Cramming students into a major that doesn’t fit them using economic incentives isn’t going to be any solution to the economy—instead of attracting would-be engineers with the right competence and mindset for a difficult profession, it would draw bottom-of-the-barrel students to take on a major far outstretching their intellectual capacity, and become disillusioned with college as a whole.

This picture doesn’t get any brighter when considering that the money used to support lower STEM degree costs would come from the pockets of liberal arts programs, which creates a dangerous paradigm for low-income, first generation college students: either take the seemingly affordable but insurmountable STEM degree that will likely cause people to drop out with thousands in debt, or splurge on a liberal arts degree that’s personally satisfying and still career-valuable yet straddles them with impossible debt burdens.
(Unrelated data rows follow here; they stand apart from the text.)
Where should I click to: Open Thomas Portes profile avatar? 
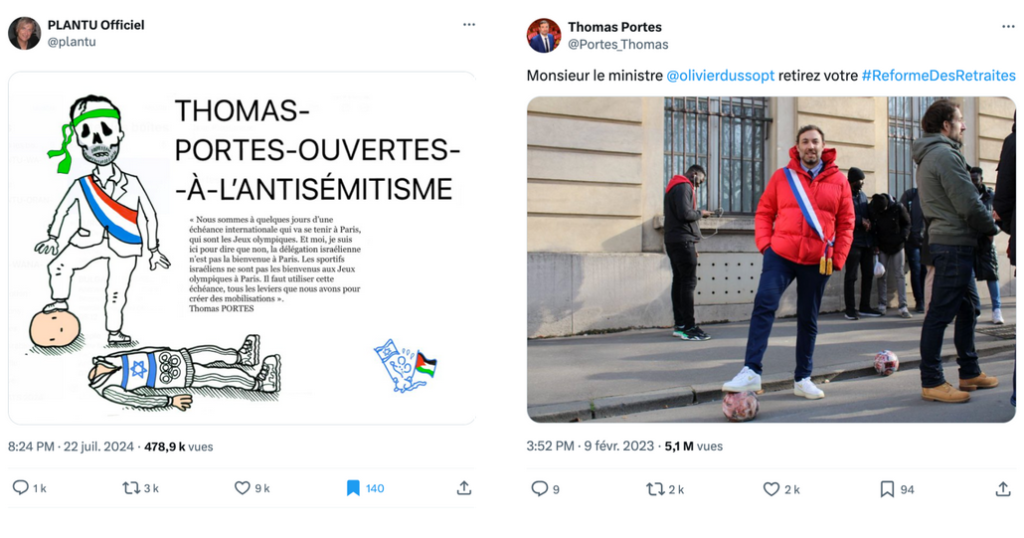(543, 36)
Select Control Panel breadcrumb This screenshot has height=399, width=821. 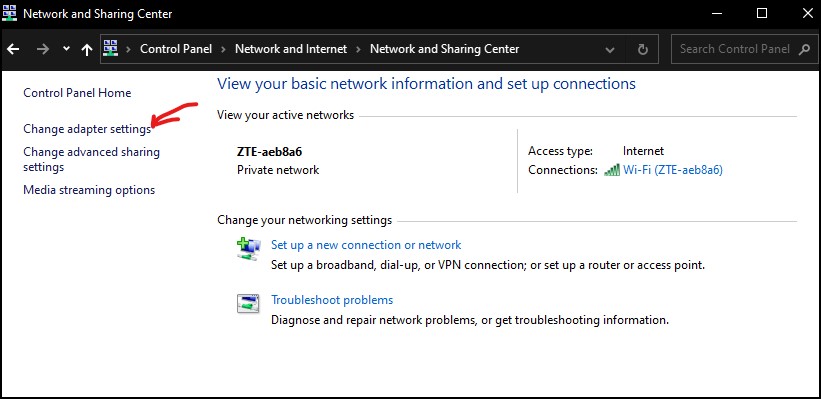[x=176, y=49]
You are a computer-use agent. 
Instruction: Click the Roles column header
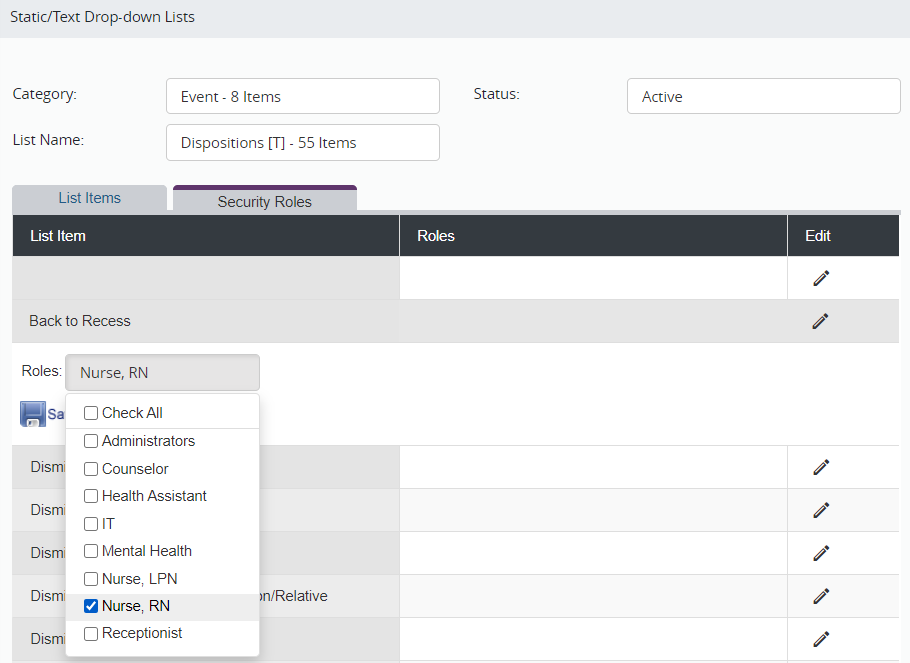pyautogui.click(x=436, y=236)

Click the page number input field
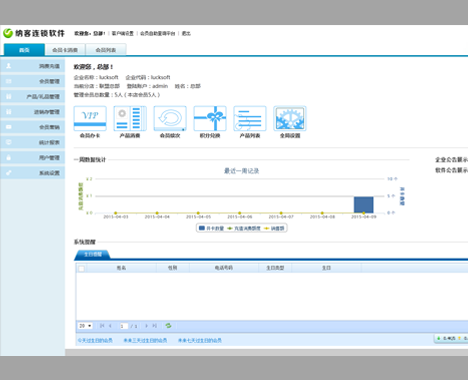124,326
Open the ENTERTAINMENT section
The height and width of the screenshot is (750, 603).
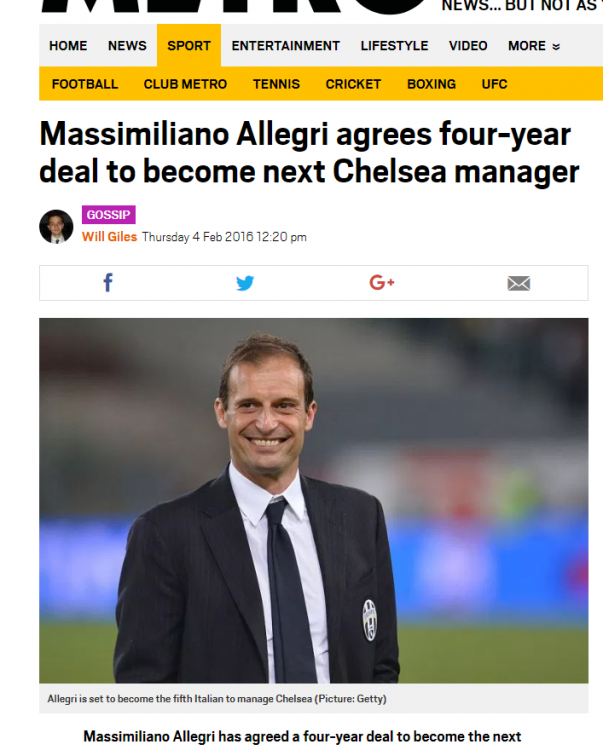285,45
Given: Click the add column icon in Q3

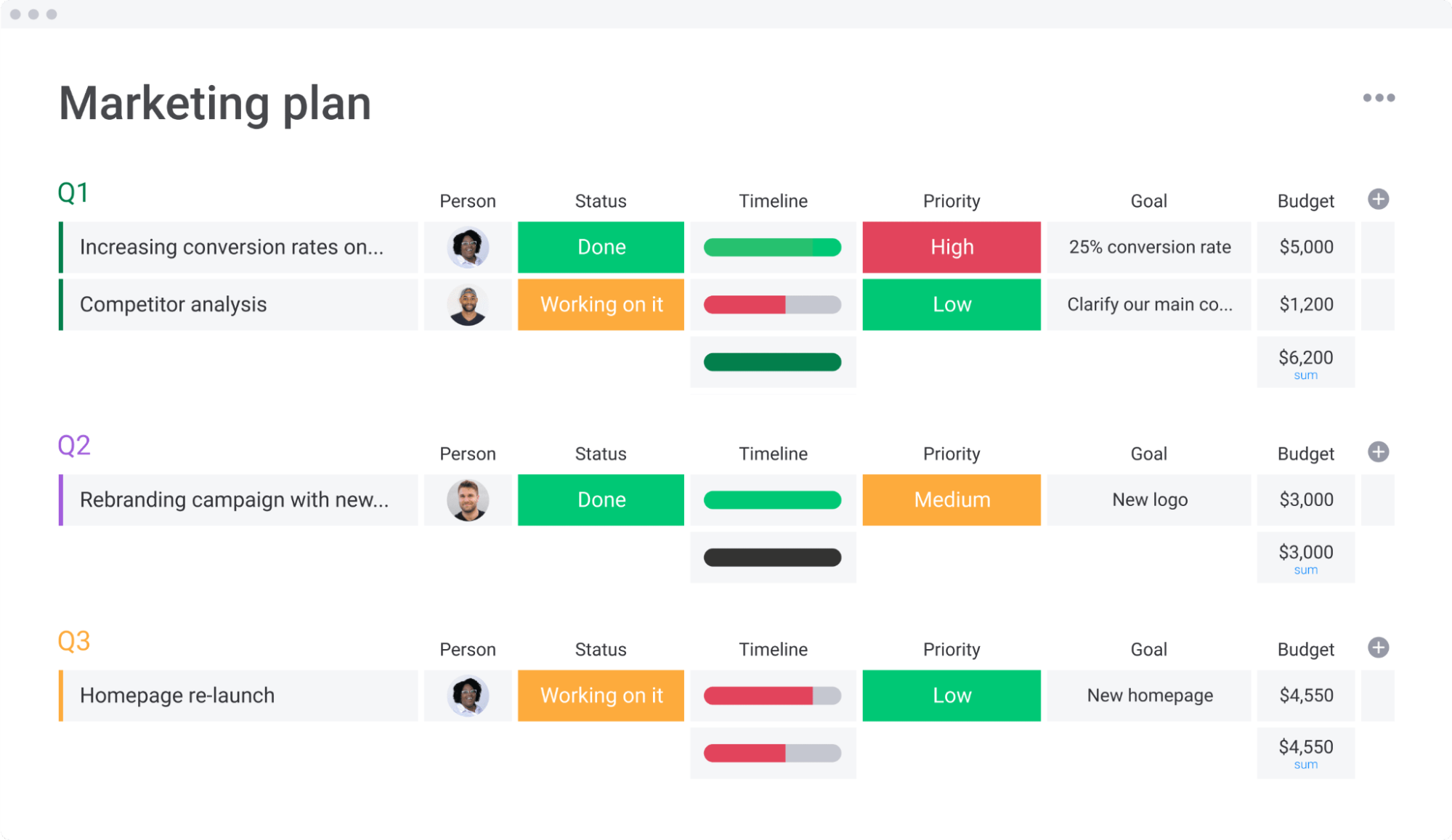Looking at the screenshot, I should (x=1377, y=648).
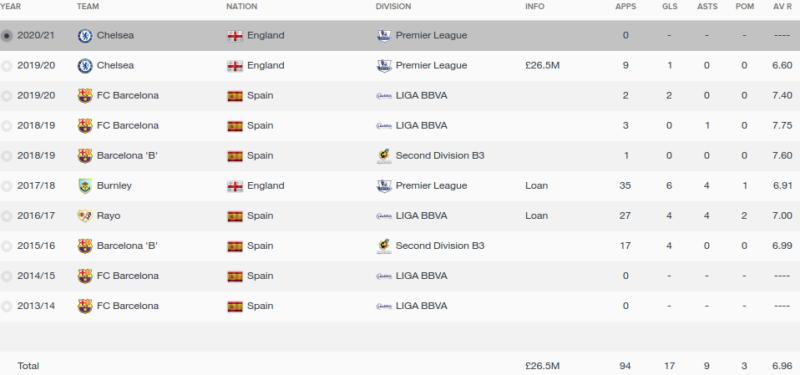The height and width of the screenshot is (375, 800).
Task: Click the Rayo club badge
Action: pyautogui.click(x=85, y=216)
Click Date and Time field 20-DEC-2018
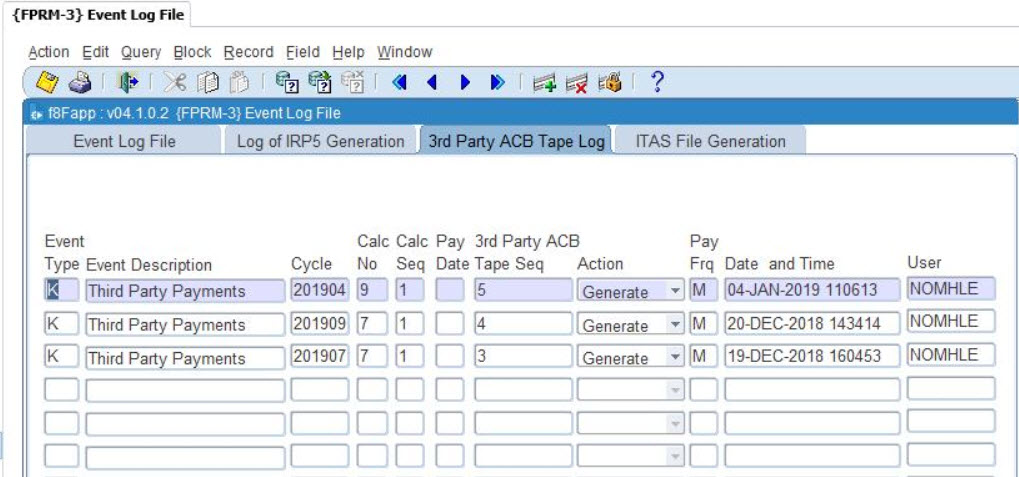The height and width of the screenshot is (477, 1019). (x=811, y=324)
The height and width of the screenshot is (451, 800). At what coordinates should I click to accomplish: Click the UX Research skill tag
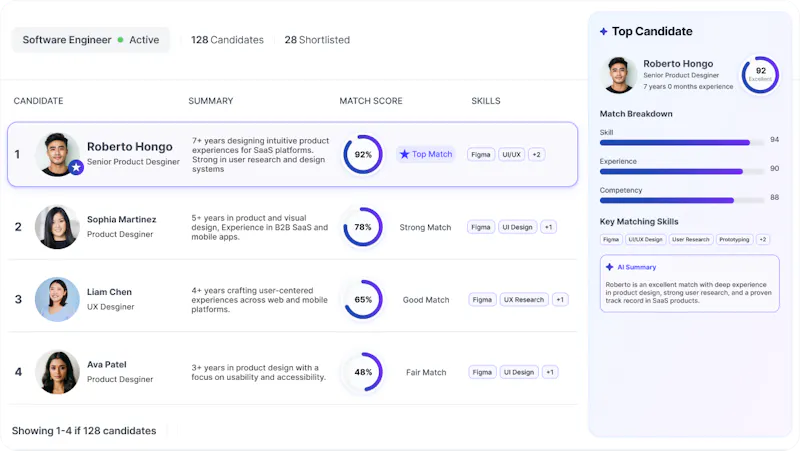tap(524, 299)
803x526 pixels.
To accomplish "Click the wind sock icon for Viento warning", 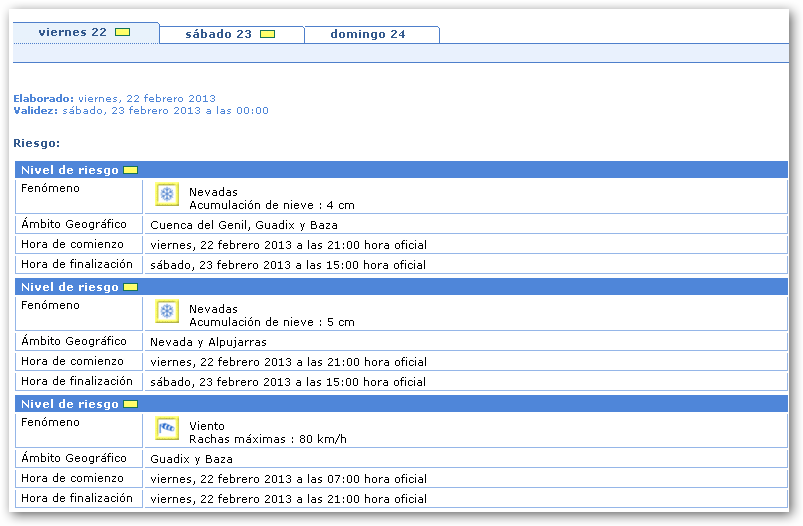I will [167, 429].
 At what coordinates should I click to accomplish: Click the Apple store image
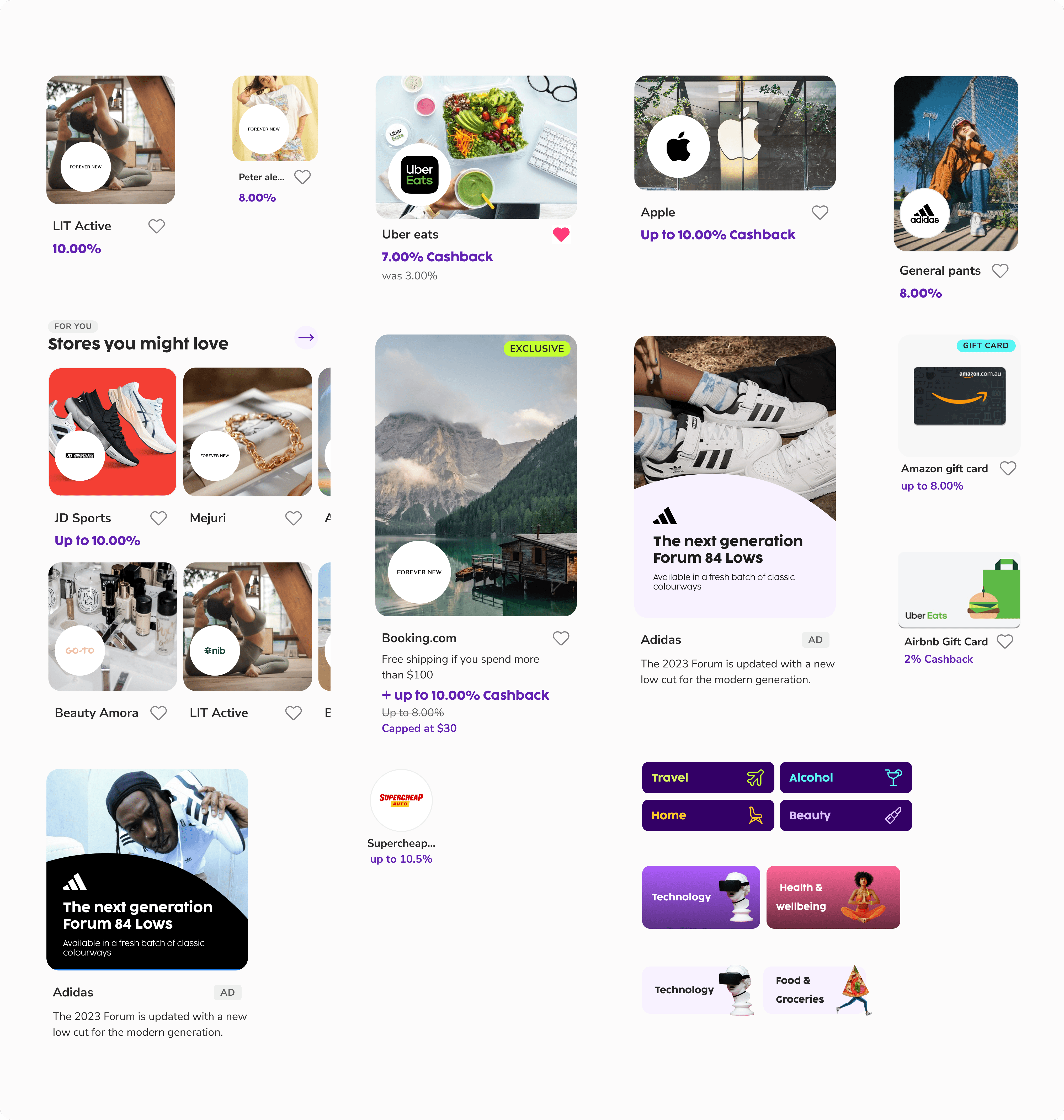point(735,133)
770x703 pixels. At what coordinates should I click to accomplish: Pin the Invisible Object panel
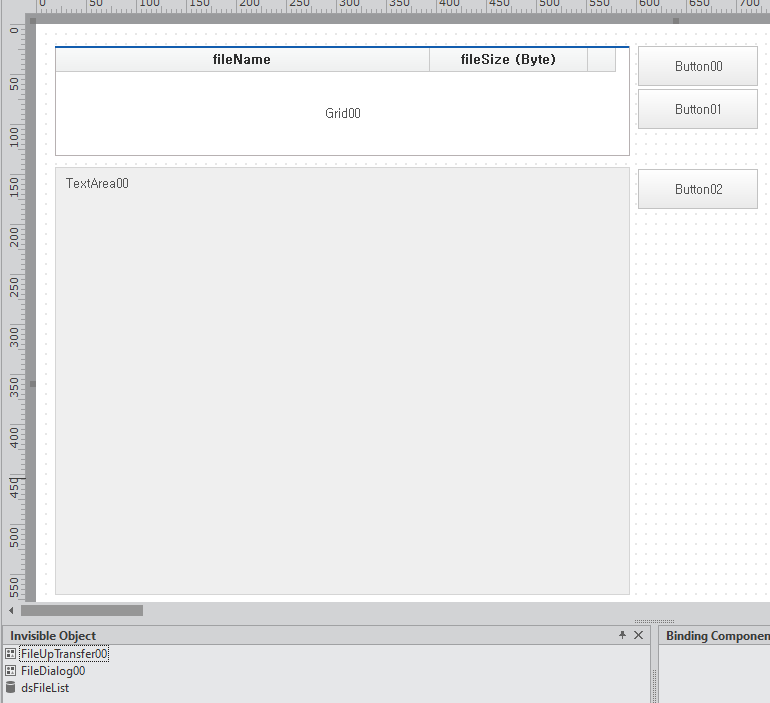[x=622, y=635]
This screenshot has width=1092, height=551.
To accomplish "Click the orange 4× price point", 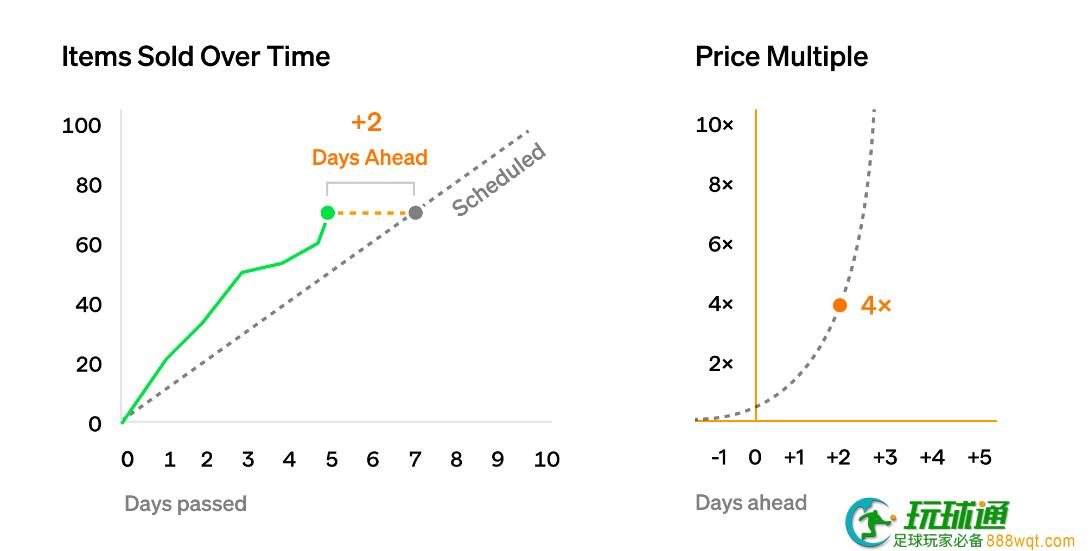I will tap(840, 305).
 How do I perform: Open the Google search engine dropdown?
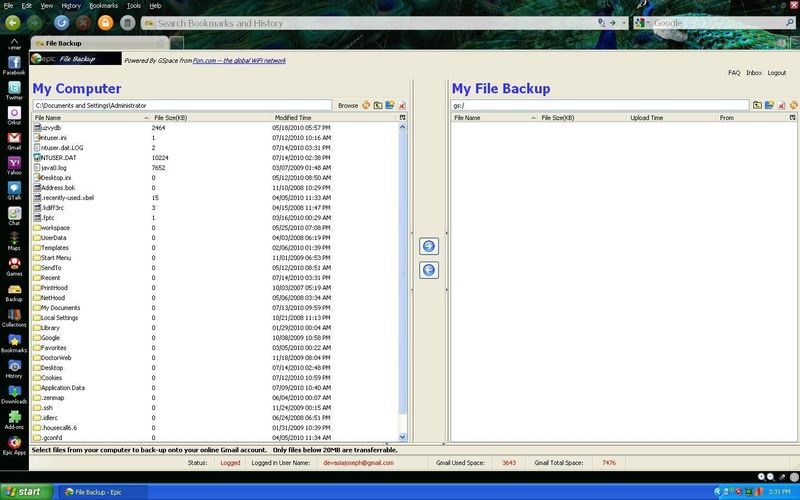point(644,22)
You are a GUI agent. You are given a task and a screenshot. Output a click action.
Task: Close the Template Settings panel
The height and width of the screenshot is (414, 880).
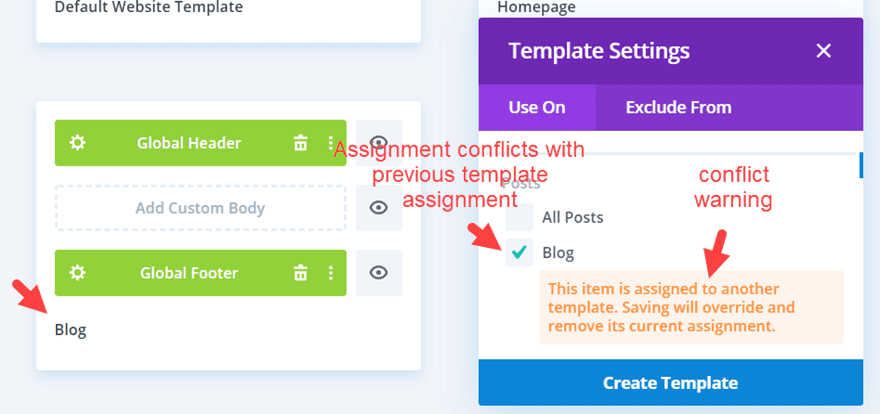[x=823, y=51]
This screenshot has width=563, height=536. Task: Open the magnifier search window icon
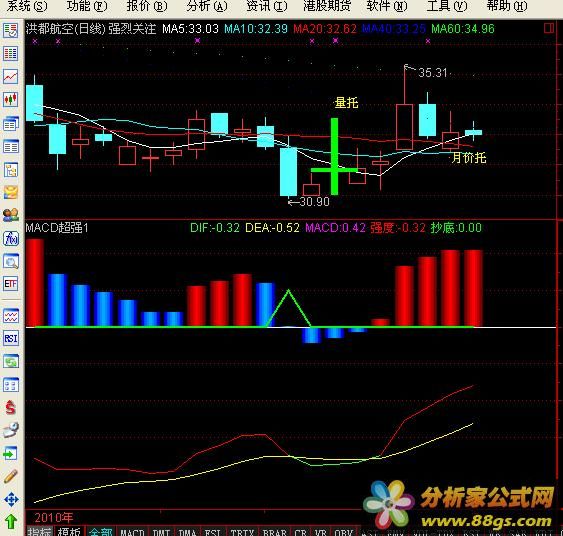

Additionally, engineering and technical degrees are often the costliest degree programs any university will offer, and because many colleges offer flat rates on tuition, engineering degrees are already subsidized with the low baseline costs (a professor and a classroom) of a humanities degree. A further subsidy would spike prices for the liberal arts degrees that people could create a career from, while growing the number of STEM dropouts and feeding the already-omnipresent spectre of college debt.

The societal impacts of promoting STEM degrees without their humanities and liberal-arts counterparts also would have far-reaching negative consequences. While, in my humble opinion, the world could do with one or two less lawyers, these kinds of subsidies would do something horrible to the reputation, and, indeed, entire purpose, of a liberal arts degree: making them second-class disciplines, subordinate to “necessary” trades.

Much of the importance of the liberal arts is to take a critical look at how technological progress affects people, and the ways that we can achieve growth while still maintaining balance in society. Facebook was treated with near-universal acclaim when it first entered the market, but its social repercussions through how it creates echo chambers and prevents valuable conversations is a corrosive underside to its technological prowess.

If we devalue the critical importance of the humanities in addressing the sins of progress, we doom ourselves to have all that positive progress stripped away—none of the potential good of technological growth realized, all the potential bad released.

By subsidizing STEM and charging higher rates for humanities disciplines, we as a society say “We don’t need you anymore” to the humanities. The social and cultural backlash from a move like that would be profound, painful, and disastrous.

Engineering and STEM are incredible disciplines. But individuals need to have opportunities to find their own paths, and society needs to understand that progress has costs. This is why we need the humanities. This is why we can’t have subsidies for STEM education. Keeping the humanities relevant is selecting the best parts of progress, making society better with them.